Michigan Central Railroad Stations in (from left to right) Battle Creek, Detroit, and Bay City in the 1880s. Note how prominent the clock tower is on each.
From Railroad Time to Standard Time
Other railroads across the country also turned to observatories to provide time along their routes. Then in April 1883 a group of America’s leading railroad engineers adopted a plan proposed by an alumnus of the Detroit Observatory, Cleveland Abbe, to create five standardized time zones—each an hour ahead or behind those bordering it. The borders of these time zones ran through railroad stations, often in major cities. For example, the border between the new Eastern and Central time zones ran through Detroit, Buffalo, Pittsburgh, Atlanta, and Charleston.

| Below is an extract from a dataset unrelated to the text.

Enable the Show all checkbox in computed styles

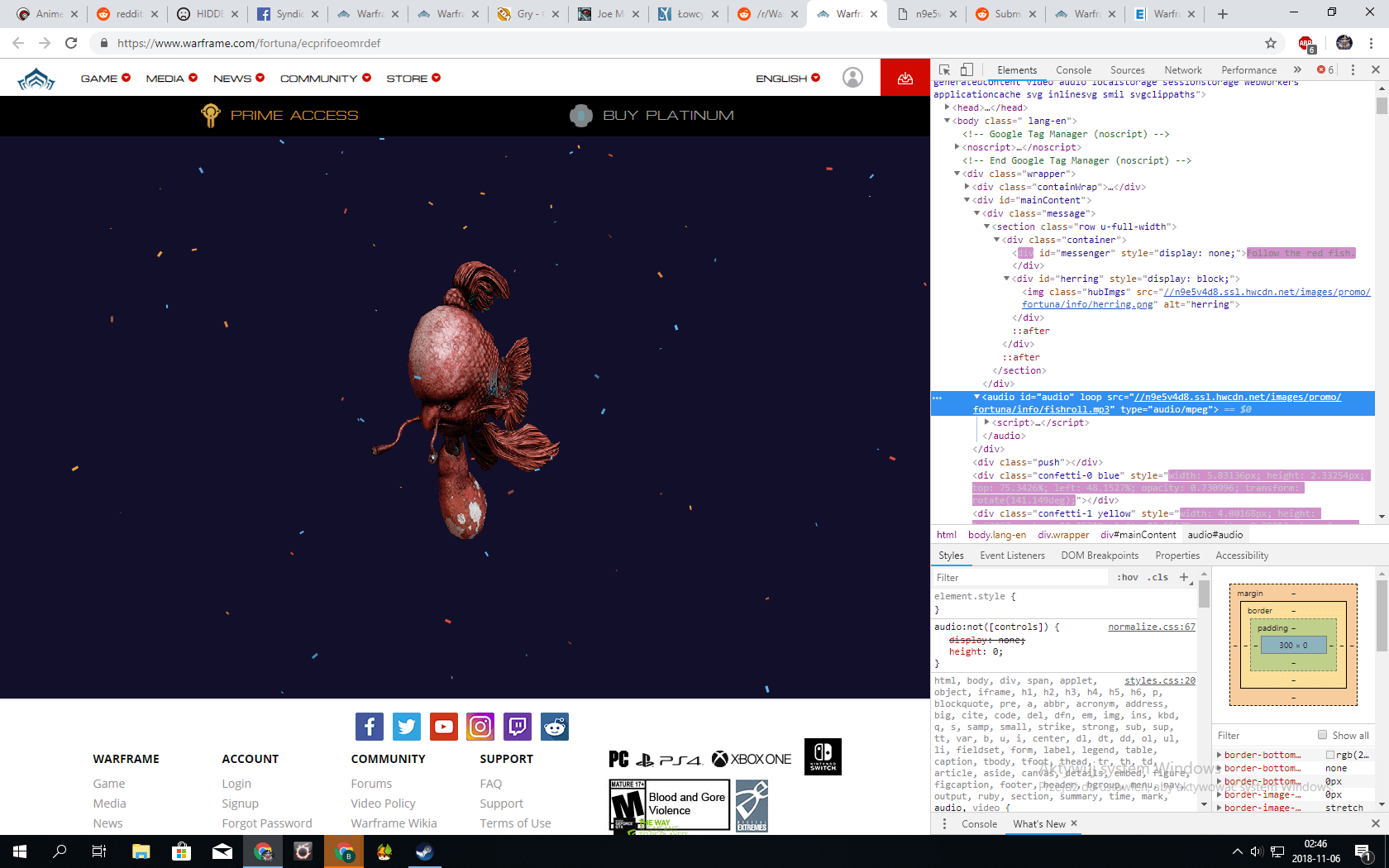(1322, 735)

The day set for the changeover was noon on Sunday, November 18, 1883—the “day of the two noons.” When the railroads’ clocks changed over that day, Standard Railway Time inaugurated the first uniform time system spanning the entire country.
The five time zones of Railroad Standard Time in 1883. The divisions between them were not state borders, but the central railroad stations of cities.
University of Michigan Football Team, 1883.
One group that was caught unprepared for the switch to standard time that day was Michigan’s football team, which was on its way east to play Yale. As a result of the time changeover, their brief layover in Niagara Falls unexpectedly lasted eight hours. To pass the time, the team arranged a foot race between the local sprinting champion and one of the team’s backups, Fred Bonine. The world-record holding Wolverine easily won the race and his teammates “carried away all the money in sight and secured a substantial increase in spending money” for their trip.
During the 1880s, the University of Michigan adopted Standard Time while Ann Arbor retained local time.
Standard Time remained an unofficial system however. In Michigan, although Watson’s successor as Director of the Detroit Observatory Mark Harrington urged the adoption of Central Standard Time, only some towns, such as Jackson, did so. Detroit continued to use local time, as did Ann Arbor—even though the University itself adopted standard time. As a result, for several years the town ran 25 minutes faster than campus!
Map of Michigan Time since 1973. Counties in red are on Central Time while counties in yellow are on Eastern Time.
The Detroit Observatory continued transmitting time signals for almost four decades, only halting its time service in the early 1900s. Throughout this period, Americans continued to operate under a variety of times. Not until 1918 did Congress pass a law creating four official national time zones with Michigan located in the Central Time Zone.
In 1933, the time changed again when the Michigan Legislature petitioned the Interstate Commerce Commission to switch to Eastern Time; this was granted, except for the Upper Peninsula which remained on Central Time. Not until 1967 was the entire state finally unified under a single time zone. In 1973, however, the Upper Peninsula’s four westernmost counties petitioned Congress to return to Central Time and their request was granted.
Henry Tappan did not get to see his observatory’s contributions to standardizing time however. In June 1863, he was dismissed by the Board of Regents following a decade of clashes and controversy over a variety of issues, including his “Eastern Airs,” his support for the “foreign” German system, the controversy over establishing a college of homeopathic medicine, and the costs of the Observatory. Nevertheless, he had transformed the University of Michigan into a place where knowledge was created, not just learned, and where public service was a core element of its mission.
A view of the University of Michigan from the Detroit Observatory. Jasper Cropsey, “The University of Michigan,” 1855.